However, dominant justice ideology in New
Zealand has instead led to the construction of Māori as a criminal and problem population. In 1998, two studies were
conducted to analyse police perceptions of Māori and Māori perceptions of police (NZ Police’s summary of the two reports can be read here). A third of police
officers said that they were more likely to suspect Māori of an offence; two thirds reported having heard their colleagues
use racist language about suspects/offenders. On the whole, a quarter of police
respondents held negative attitudes towards Māori. On the part of Māori, an
overwhelming majority of respondents said that they felt police were, as an
institution, hostile to Māori because
they viewed them as criminal. These institutional perceptions of Māori are also evident within criminal justice discourse and academia:
Greg Newbold, a professor at the University of Canterbury who is
widely-regarded as a leading criminologist in the country, refuses to entertain the possibility of systemic police bias and discrimination and instead sees Māori offending as a “fact of life”.

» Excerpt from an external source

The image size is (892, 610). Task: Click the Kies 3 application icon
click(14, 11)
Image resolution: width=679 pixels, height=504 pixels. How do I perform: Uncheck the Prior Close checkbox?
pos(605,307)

What Does Police Oversight Look Like?
Encounters with the Police can lead to
apprehension: in 2012 and 2013, Māori accounted for 42 – 45% of all Police apprehensions. This over-representation
is also visible in prison at the other end of the conviction process—which represents
the harshest sentence our courts can impose. In 2012, Māori prisoners were 58% and 51% of women and men in prison respectively. Figures
from 2011 also reveal that apprehended Māori youth face a higher likelihood of being prosecuted for an offence.
We know that encounters between Māori and the Police can be fraught, largely due to historical events
and systemic bias evident in state institutions and processes. We also know
that the image of the Māori offender
has become normalised in our criminal justice system. Add to this the fact that
police powers allow for (at times) unfounded and potentially violent
intrusion into the lives of civilians. We need to ensure that the state agency
that commonly signifies (and in most cases determines)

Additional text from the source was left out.